Naquele ano Balãozinho estreava como jogador profissional. Tudo bem que era um time fora até da Série D do Brasileirão. Pelo estadual, a equipe entrava na última rodada como lanterna, na disputa contra o vice-lanterna, em um jogo que visto como “dos desesperados”, já que ambos tinham chance de fugir da degola tamanho era o acirramento na parte de baixo da tabela. O lateral que havia sido promovido a profissional no meio do campeonato ganhara a vaga de titular somente porque o dono da posição estava machucado. O mais interessante na trajetória de Balãozinho para aquela última rodada que poderia definir os destinos dos times no ano seguinte era que ele vinha das categorias de base do adversário, portanto, teria vários ex-colegas do lado oposto do campo.
A expectativa era grande para a atuação do jovem lateral. Era filho de Balão, jogador que foi consagrado na mesma posição e ficou famoso tanto pelos chapéus que dava nos adversários como por chamar todo mundo de “balão”, até que o apelido pegou de volta. Além da habilidade, ficou conhecido por sua honestidade, dentro e fora de campo.
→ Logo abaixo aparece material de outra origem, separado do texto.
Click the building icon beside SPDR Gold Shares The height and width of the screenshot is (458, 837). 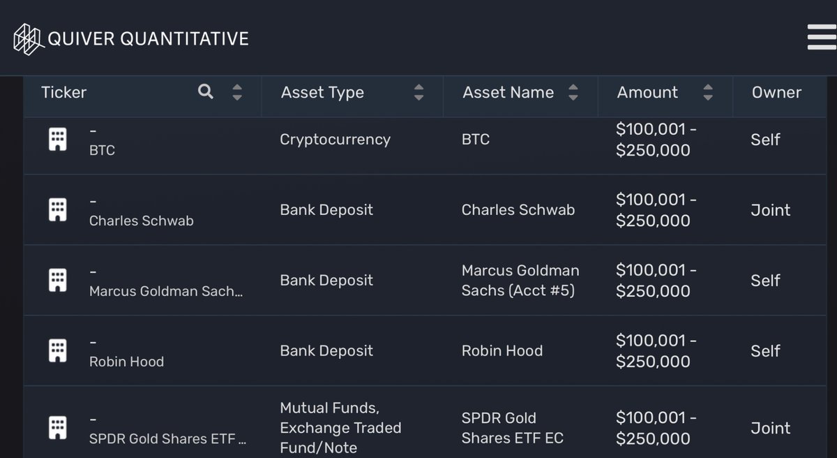tap(57, 428)

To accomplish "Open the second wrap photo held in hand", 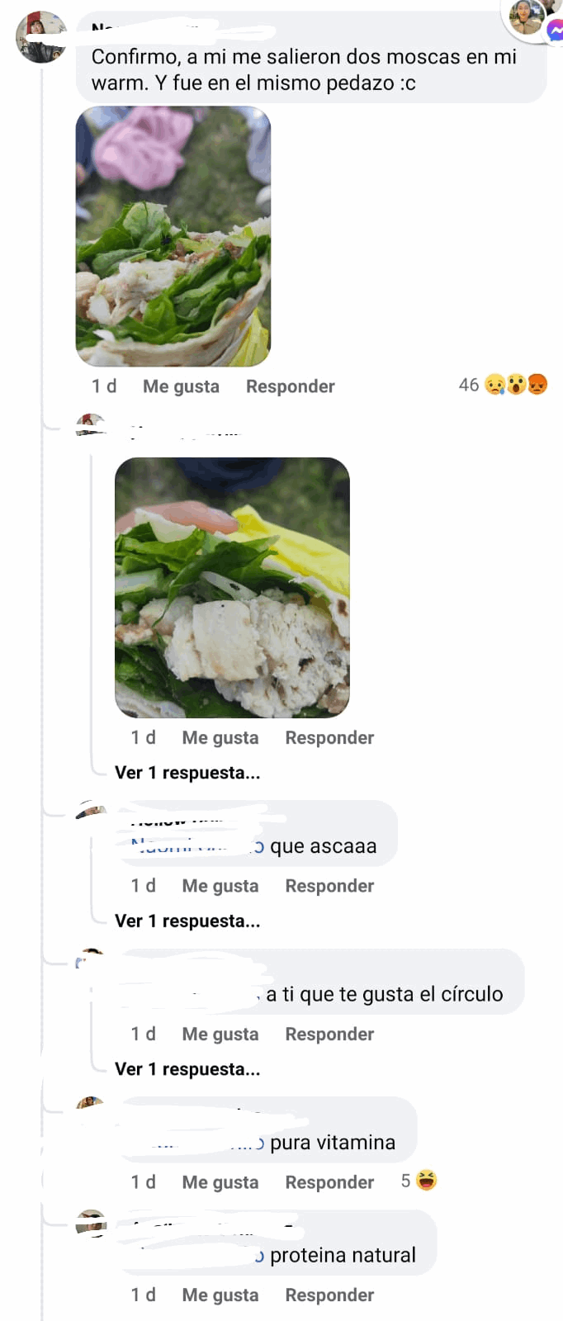I will tap(232, 588).
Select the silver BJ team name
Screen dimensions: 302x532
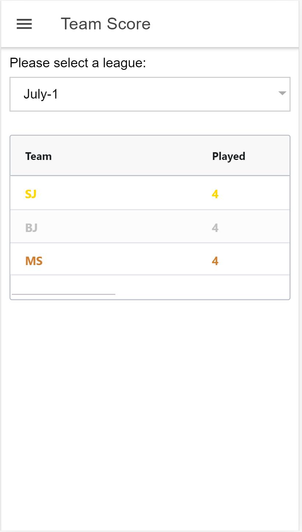(x=32, y=228)
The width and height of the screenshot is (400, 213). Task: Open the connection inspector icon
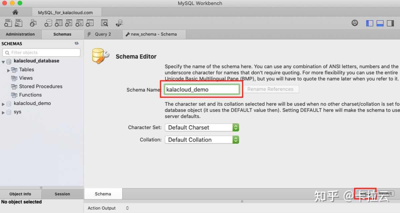click(32, 23)
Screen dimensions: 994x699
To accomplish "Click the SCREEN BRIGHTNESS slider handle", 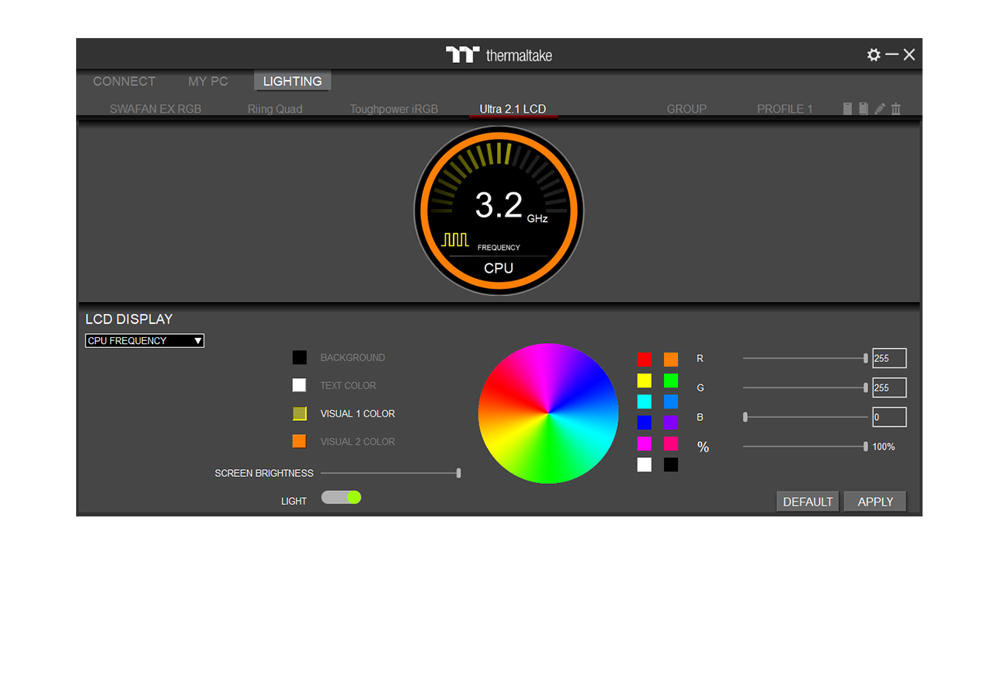I will (x=459, y=473).
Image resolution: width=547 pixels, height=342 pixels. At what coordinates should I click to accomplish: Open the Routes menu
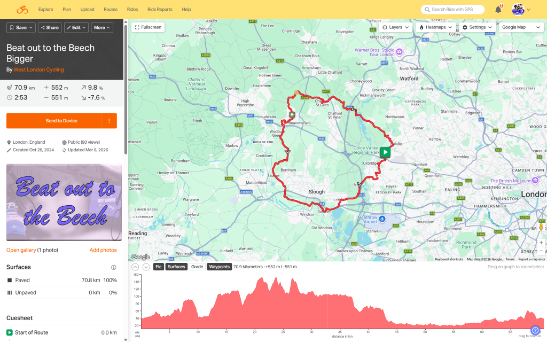(x=111, y=10)
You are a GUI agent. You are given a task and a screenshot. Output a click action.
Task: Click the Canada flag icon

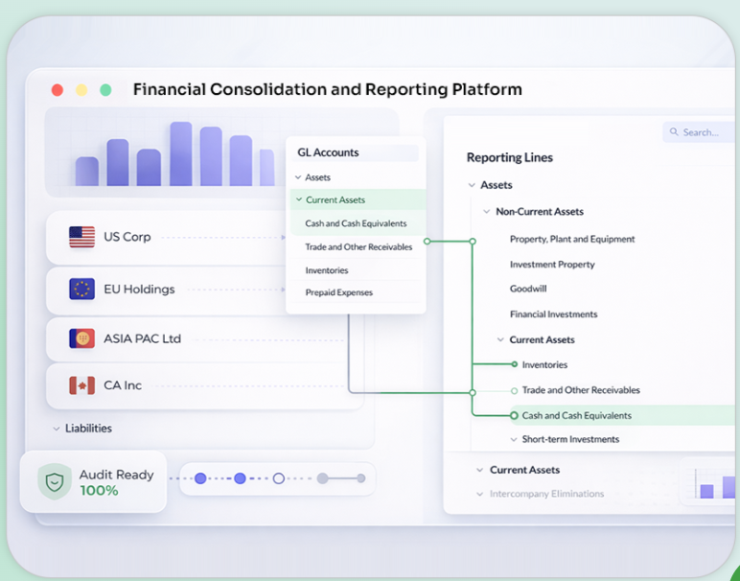tap(81, 385)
Balãozinho não conseguia dormir nos dias que antecediam o jogo. Pensava no desgosto que o pai teria se soubesse, na carreira ser arruinada caso alguém pegasse aquela armação, e lamentava a tragédia por ter sido escolhido sem que lhe fosse dada a oportunidade de aceitar ou negar. Foram os meninos do bairro, que cresceram com ele, mas tomaram um rumo na vida diferente do esporte, trabalho ou estudos. Eles sabiam que as contas em casa não fechavam desde que Seu Balão havia morrido, e até que o salário de jogador do filho se firmasse, ainda levaria um tempo. Sua mãe, que recebera o envelope, nem sonhava com o que continha ali. Ela se queixava das contas atrasadas, da ameaça de corte de água, da dificuldade em juntar lenha para cozinhar, já que o dinheiro há meses não dava para o botijão de gás, e das dores nas costas.
Nervoso, ele consentiu, com medo que algo pior acontecesse, mas respondeu ao mensageiro que não sabia o que fazer para tomar um cartão, pois seria o primeiro de sua carreira.
– Mete a mão na cara de qualquer um, pisa, empurra num lance sem bola, te vira! - disse o apostador.
Como a exigência era que o cartão fosse aplicado somente no segundo tempo, Balãozinho passou os primeiros 45 minutos da partida completamente travado, com receio de tomar a punição antes, acidentalmente. Tanto que só não foi substituído no intervalo porque não tinha quem ocupasse seu lugar, mas no vestiário levou carão até dos colegas.
Na segunda etapa do jogo, Balãozinho entra decidido a resolver o problema. A primeira oportunidade foi contra o lateral oposto, mas se tratava de Juninho, seu amigo de infância, e ele logo descartou. Em seguida, uma disputa de bola com Jacó, seu colega com quem dividia cocada quando saíam da escola, também não teve coragem. Logo depois, numa cobrança de falta do adversário, empurra-empurra entre vários com quem ele travava disputas de travinha no campo poeirão da frente de casa. Incomodado com a situação, Balãozinho fechou os olhos e rodou a mão na altura do rosto para acertar o primeiro que passasse perto, sem olhar a quem para não sentir culpa. Foi justo o juiz, que tentava apaziguar a situação, mas ao levar o tapa, puxou um cartão amarelo, que saiu até barato, considerando um ato “sem querer”, e logo o repreendeu: – Tá doido, menino? – E Balãozinho, ainda de olhos fechados e sem saber que havia conseguido o feito, pôs a perder na resposta que lhe rendeu o cartão vermelho: – É pela mãe!
*Coluna publicada originalmente na edição impressa de 12 de maio de 2023.